Turtle se desentiende de Rilke, clava la vista en el asiento de delante y después se pone a mirar por la ventana, por la que cae una cortina de agua. Un par de chicas llenan la cazoleta de una pipa de cristal soplado. El autobús vibra y traquetea. «Antes que ser tu amiga —piensa Turtle— te rajo desde el culo hasta ese cuello tuyo de putita». Bien metida en el bolsillo lleva una navaja Kershaw Zero Tolerance a la que le quitó el clip para afianzarla al pantalón. Piensa: «si serás zorra, con las uñas pintadas, pasándote las manos por el pelo». Ni siquiera sabe por qué Rilke hace eso: ¿por qué se mira las puntas del cabello?, ¿qué hay que ver ahí? «Te odio —piensa Turtle—. Odio cómo hablas. Odio esa vocecita de zorra. Casi ni te oigo, con ese pito tan agudo. Te odio, y odio ese chochito viscoso que tienes entre las piernas». Turtle observa a Rilke y piensa: «joder, si es que se está mirando el pelo como si de verdad en esas puntas hubiera algo que ver».

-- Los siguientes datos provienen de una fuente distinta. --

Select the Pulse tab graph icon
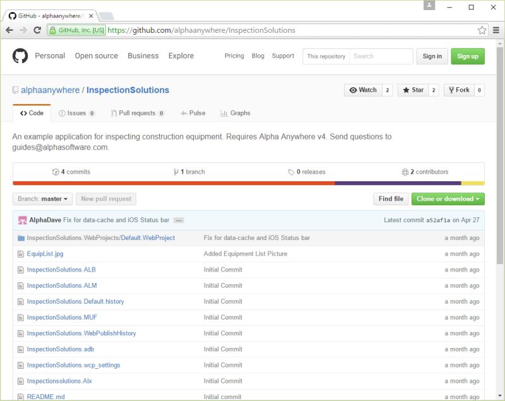 [182, 112]
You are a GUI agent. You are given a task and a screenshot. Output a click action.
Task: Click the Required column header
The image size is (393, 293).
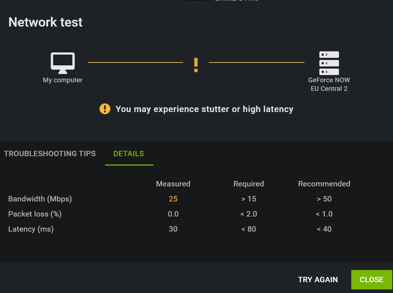point(248,184)
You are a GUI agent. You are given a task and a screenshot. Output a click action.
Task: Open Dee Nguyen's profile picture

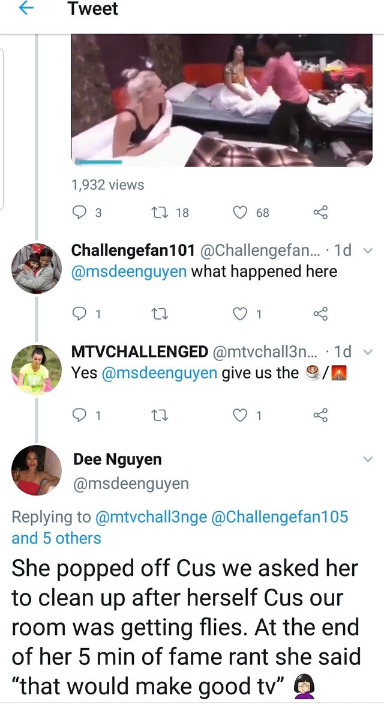pyautogui.click(x=37, y=470)
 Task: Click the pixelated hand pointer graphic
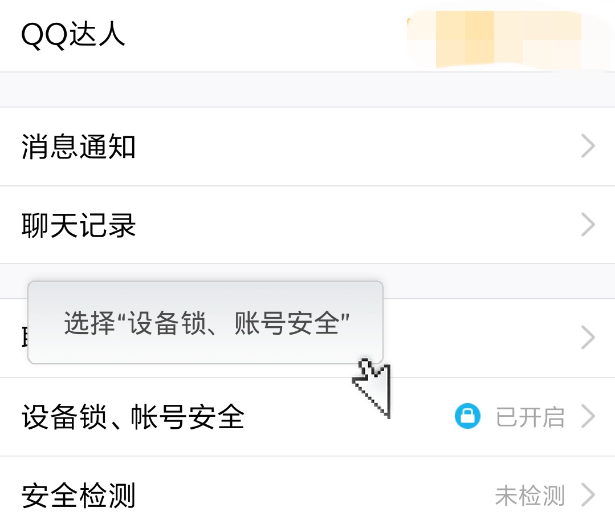(372, 388)
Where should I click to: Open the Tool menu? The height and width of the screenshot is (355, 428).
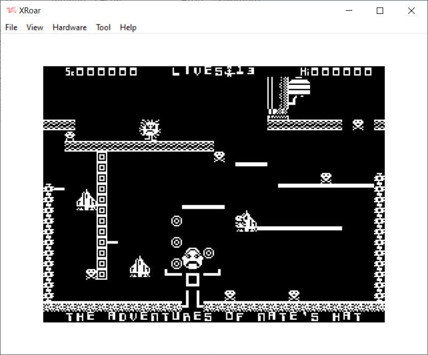(x=103, y=27)
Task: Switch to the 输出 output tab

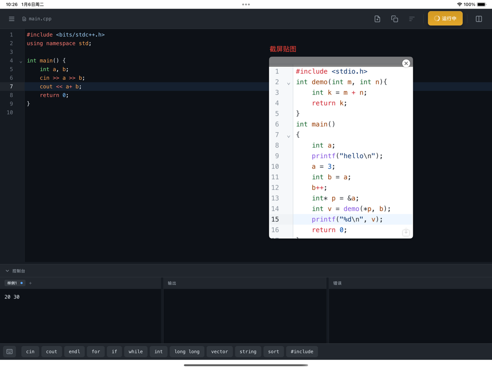Action: (x=172, y=283)
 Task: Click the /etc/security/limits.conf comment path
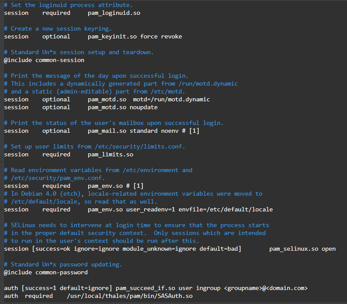point(140,146)
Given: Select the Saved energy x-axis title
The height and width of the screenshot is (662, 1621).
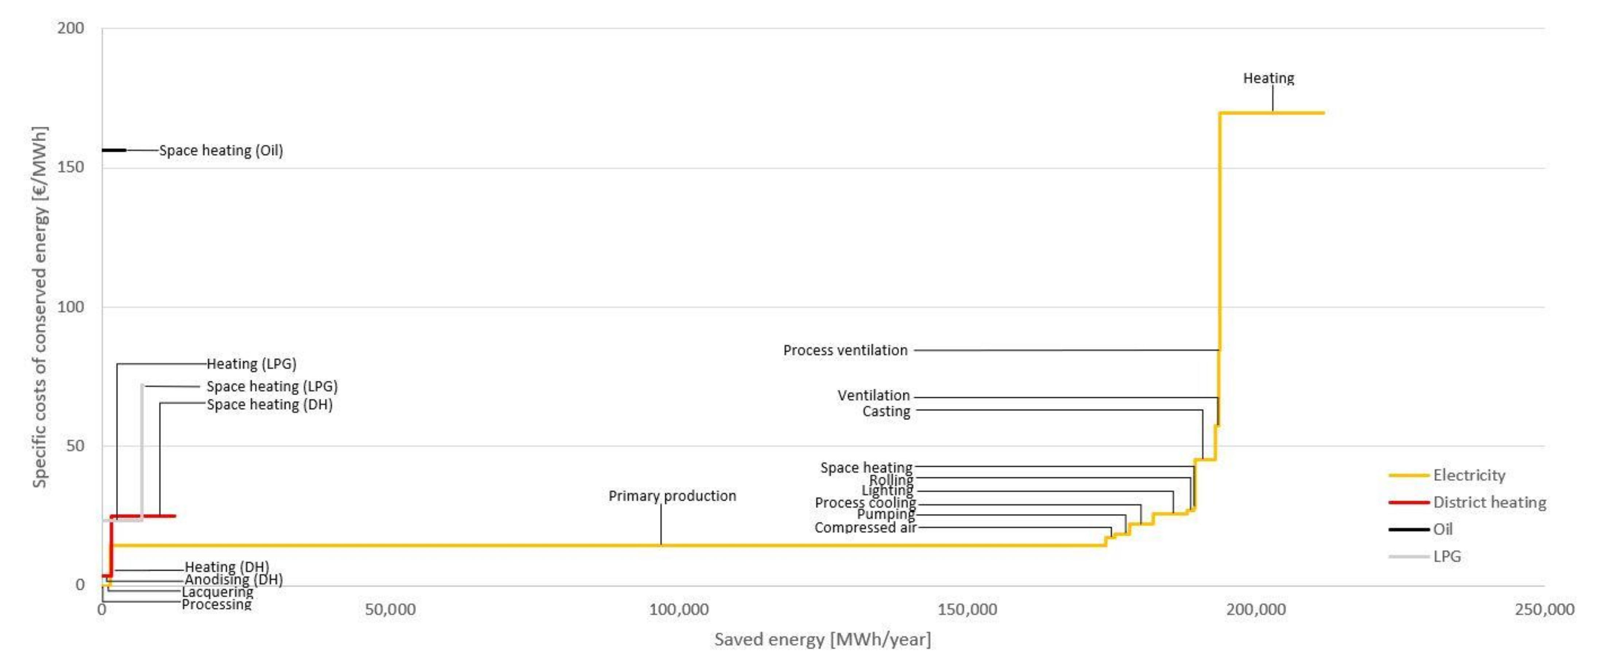Looking at the screenshot, I should pos(822,640).
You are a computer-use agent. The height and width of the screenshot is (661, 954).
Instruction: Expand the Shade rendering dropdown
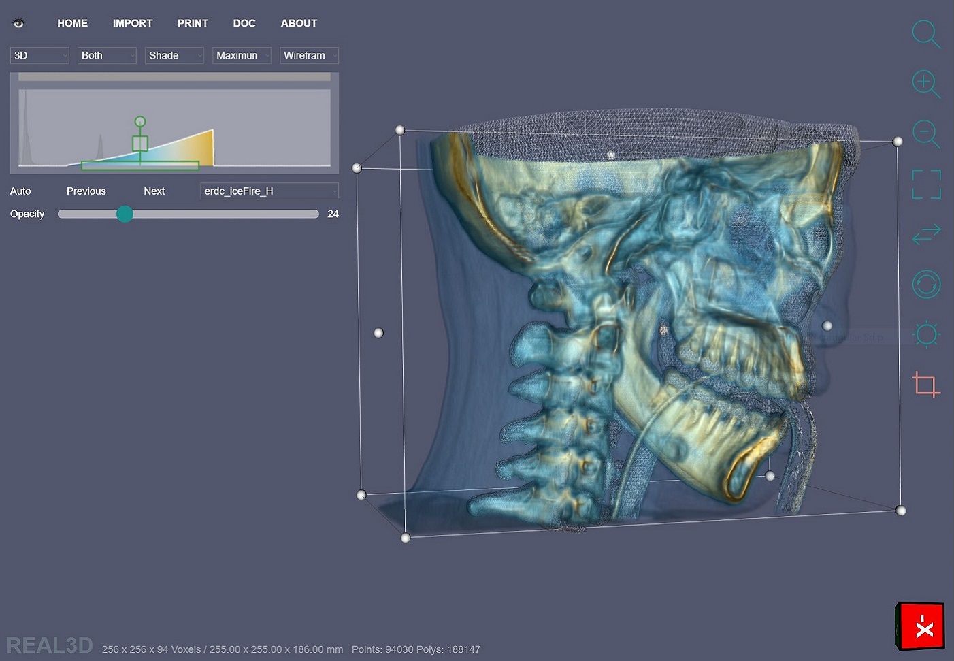tap(174, 55)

Cuando suena el timbre del almuerzo, Turtle baja de la colina al campo, chapoteando con las botas. Va hacia la portería de fútbol, las manos metidas en los bolsillos, mientras la lluvia barre el inundado campo en oleadas. El terreno está rodeado de un bosque que la lluvia ha teñido de negro, los árboles marchitos y retorcidos en esa tierra pobre, esmirriados como postes. Una culebra rayada se desliza por el agua, magníficamente de lado a lado, con la cabeza en alto y adelantada, negra con franjas alargadas verdes y cobrizas, la mandíbula amarilla y delgada, la cara negra, los ojos negros y brillantes. Cruza la cuneta inundada y desaparece. Turtle quiere irse, salir corriendo. Ganar terreno. Marcharse, adentrarse en el bosque, abrir el depósito de su vida y darle la vuelta y cerrarlo. Se lo ha prometido a Martin, una y otra y otra vez. Él no puede arriesgarse a perderla, pero Turtle piensa: «no lo hará». No lo sabe todo de ese bosque, pero sí lo suficiente. Se queda parada en el campo abierto, oteando el bosque, y piensa: «qué coño, qué coño».

Suena el timbre. Turtle se da la vuelta y mira el colegio, en lo alto de la colina. Edificios bajos, caminos cubiertos, una multitud de alumnos con impermeables, bajantes atascadas por las que caen cortinas de agua.